Henceforth, trial courts should provide such instructions when asked, the Supreme Court said.
“Each party’s relative fault in causing the plaintiff’s injury will be given due consideration,” Justice Beatty wrote. “A trial court should instruct the jury on the definitions of these various terms, in addition to ordinary negligence, when so requested by a party, even if punitive damages are not at issue.”
The court reversed and remanded because instructions that the trial court did give were potentially confusing, according to the opinion.
Ronald P. Diegel, a lawyer for the defendant, did not return Lawyers Weekly’s phone call seeking comment prior to deadline.
Background & analysis
The case arose when plaintiff Neal Berberich sued the defendant for negligence.

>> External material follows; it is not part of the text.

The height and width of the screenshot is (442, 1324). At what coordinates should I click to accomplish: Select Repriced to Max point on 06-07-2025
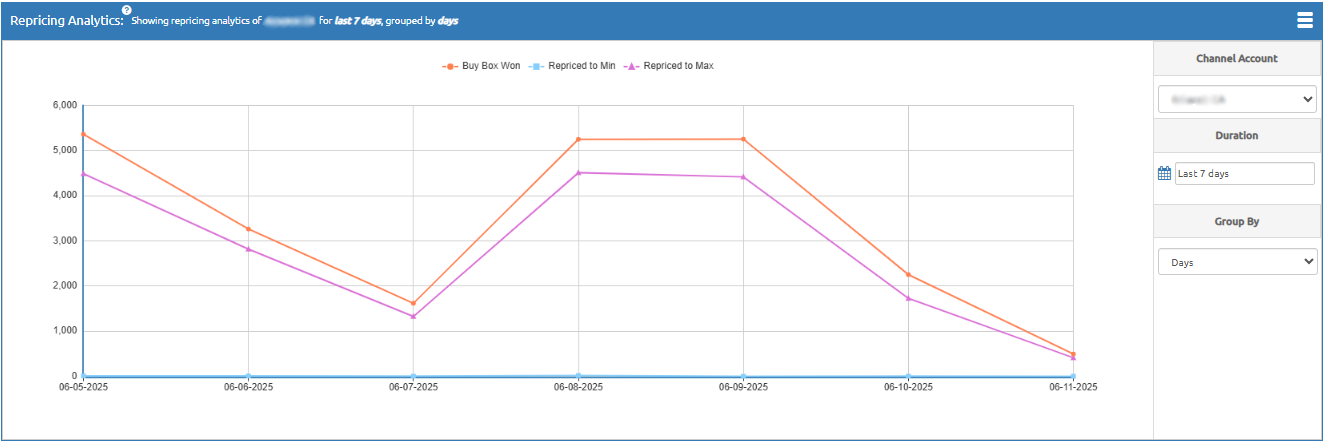413,316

Berberich was on a ladder when the sprinkler system activated, Graham said. The 8-foot-tall A-frame ladder became slippery, and Berberich fell, hurting his back, neck and ankle.
The plaintiff sued for actual and punitive damages. He withdrew his request for punitives before the case went to the jury but asked the judge to charge the jury that his own alleged ordinary negligence was no defense to the defendant’s alleged recklessness. He also sought a jury instruction on the definitions of recklessness, willfulness and wantonness.

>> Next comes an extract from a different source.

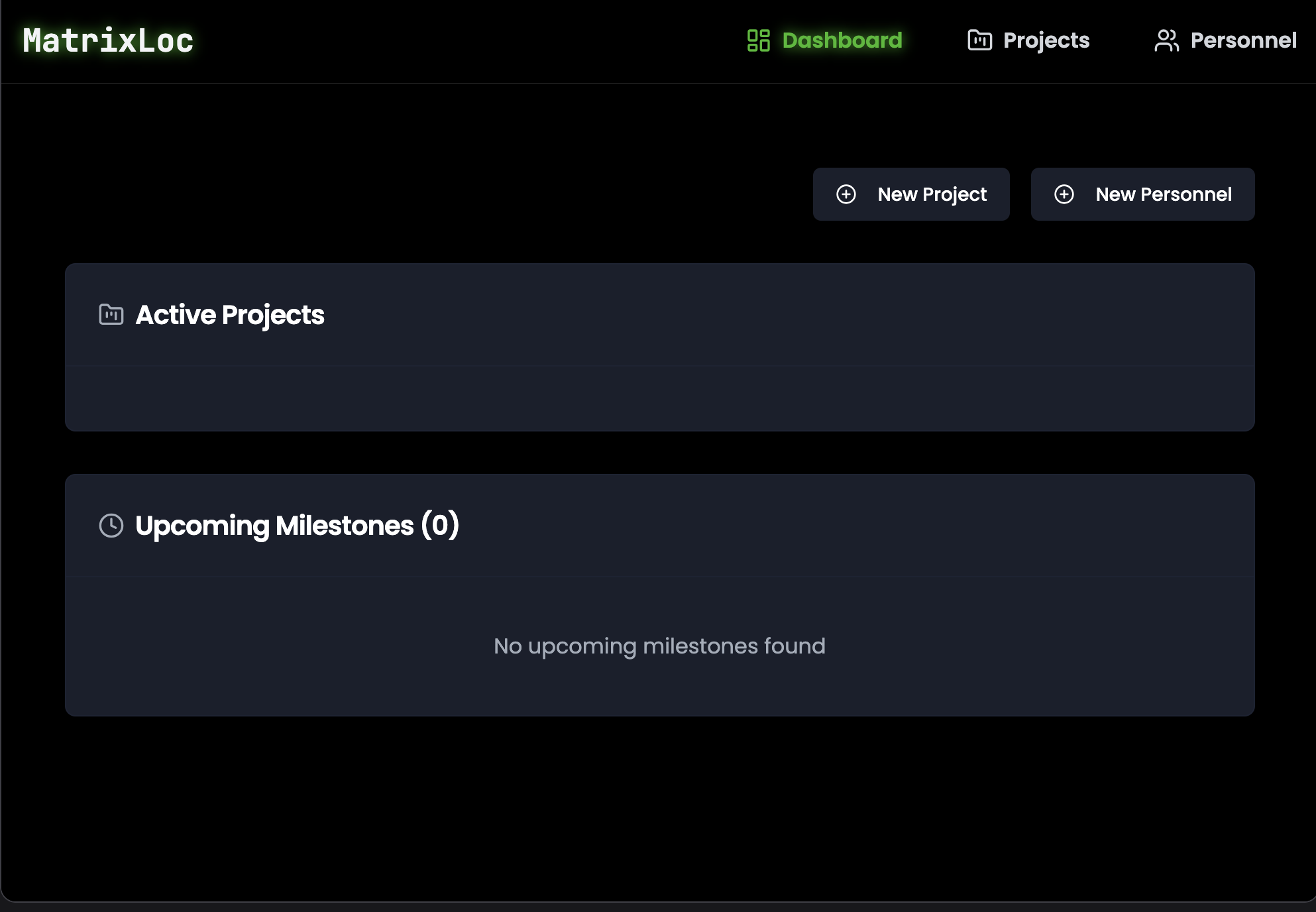Go to the Personnel navigation label
This screenshot has height=912, width=1316.
(1243, 40)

The trial court refused. The charge wasn’t part of South Carolina law, it said, and the definitions Berberich sought were relevant only if punitive damages were at stake. It then instructed the jury on assumption of risk and “other concepts.”

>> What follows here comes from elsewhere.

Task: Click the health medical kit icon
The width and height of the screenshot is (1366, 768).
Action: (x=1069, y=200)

On appeal, the plaintiff contended that the trial court’s refusal was an abuse of discretion. First, he said, the defendant’s allegedly reckless, willful and wanton conduct was a heightened form of wrongdoing, unlike ordinary negligence. Alternatively, he said, the court should have instructed the jury to give more weight to recklessness, wantonness and willfulness.
But the defendant argued that the terms were irrelevant because the plaintiff had consented to send the case to the jury on the issue of actual damages only.
The Supreme Court disagreed with both arguments from the plaintiff. In contrast to the defendant’s stance, it said courts should instruct juries on the different types of negligence upon request from a party.
The comparative negligence system, Justice Beatty wrote, is “essentially a comparative fault system, but comparative negligence is the term most often used in this state, and we recognize the terms as equivalent.”
“Further, although there is a divergence of opinion in courts that have considered the question, we hold the sounder reasoning supports the determination that comparative negligence encompasses the comparison of ordinary negligence with heightened forms of misconduct such as recklessness, willfulness, and wantonness,” he wrote.
Opinion Brief
Case name: Berberich v. Jack
Court: S.C. Supreme Court
Judge: Justice Donald W. Beatty.
Attorney for plaintiff/appellant workman: Edward L. Graham of the Graham Law Firm (Florence)
Attorneys for defendant/respondent homeowner: Ronald P. Diegel and William H. Frye, both of
Murphy & Grantland, (Columbia)
Issue: Under comparative negligence, could a jury compare and offset a plaintiff’s alleged ordinary negligence against a defendant’s alleged recklessness?
Holding: Yes. The court, characterizing South Carolina’s comparative negligence as a comparative fault system, said the system encompasses the comparison of ordinary negligence with heightened forms of misconduct such as recklessness, willfulness and wantonness even where punitive damages are not at issue.
Potential impact: The Supreme Court made it clear that, under the comparative negligence system, trial courts henceforth should instruct juries on the definitions of various types of negligence upon the request of any party.